Well Harpoons or ASh Tomahawks are considered to be deadly enough, and I can believe they still are. But it takes them three times as long to cover the same distance, and I think time can be critical.
 

Vlad Plasmius

Junior Member
M2.8 can be pretty threatening, but doubbling it and bringing it into service will not come before the next decade and some years into it.

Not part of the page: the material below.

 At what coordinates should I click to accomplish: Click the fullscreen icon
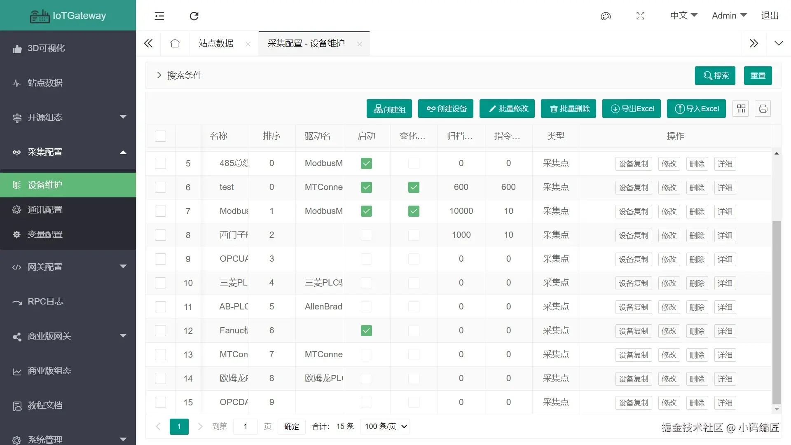click(640, 16)
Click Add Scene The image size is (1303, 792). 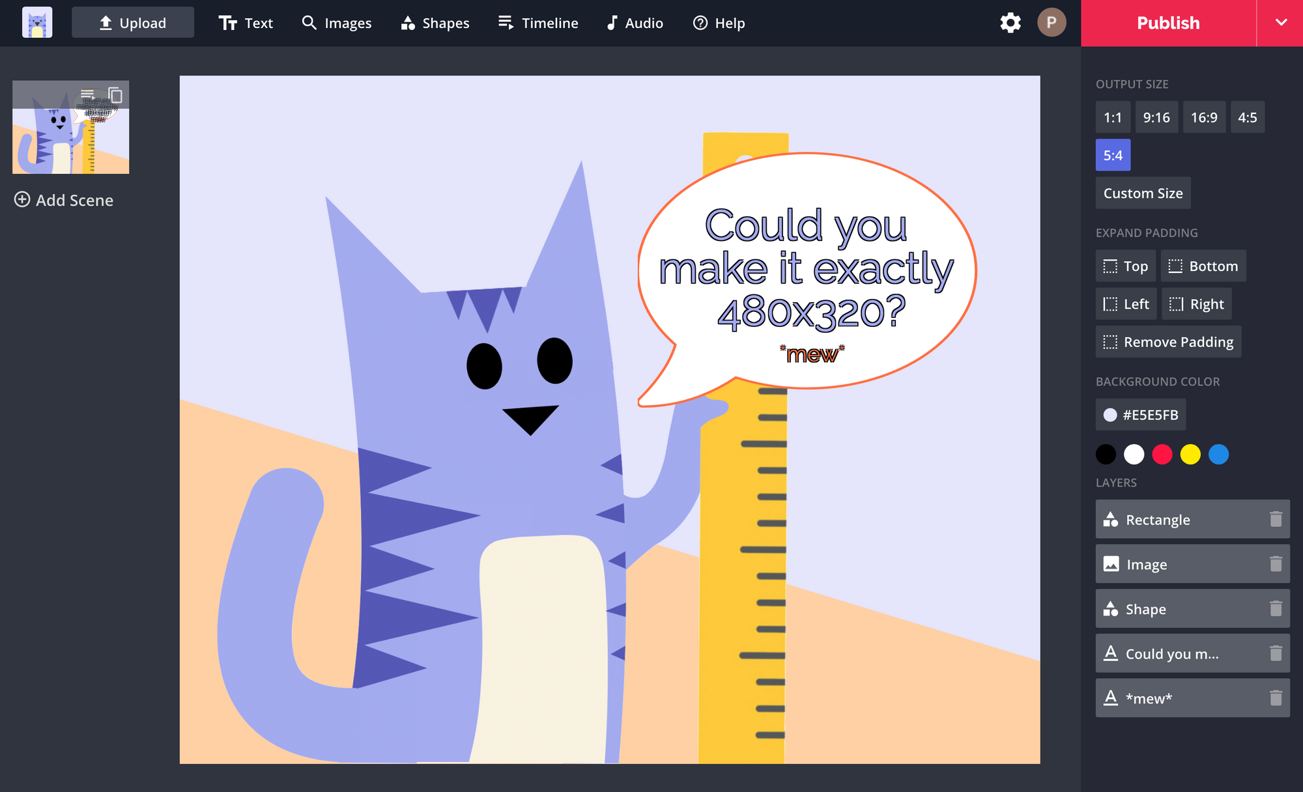(64, 200)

Well, given how long from the agreement to the deployment I think BrahMos hypersonic will be deployed sometime around 2015, maybe earlier if they gain a lot of headway. It'll probably be made to work with Su PAK FA and deploy around the same time. I would expect them to at least double the range though. Russia and India will both use GLONASS now so they could give it a much longer range and keep it accurate.
 

SteelBird

Colonel
According to what I know Indian's economy is far smaller than China's and it is the number 2 high population after China with so many extremely poor people. How do it have that much $$$ to support its military ambition without caring its people's poor life? China is putting economy as number 1 priority while in India things are completely different. But then, there is only China Threat, but no India Threat! May be to develop economy is more fearful than to purely develop military. :confused:
 

Vlad Plasmius

Junior Member
India certainly is overlooked as a threat. After all, the Su-30MKI is regarded by all counts as the better of Su-30MKK and even superior to Russia's Flankers. Not to mention India happens to be the country with a carrier and China isn't.

I guess it's politics. India's a democracy and China's not.

As for their spending, I think they do give economy a high priority, but they focus on a lot of more advanced matter and not the production and manufacturing, despite being a huge pool for labor markets.

I think their military spending is actually pretty low. That might not include foreign purchases though and those are substantial.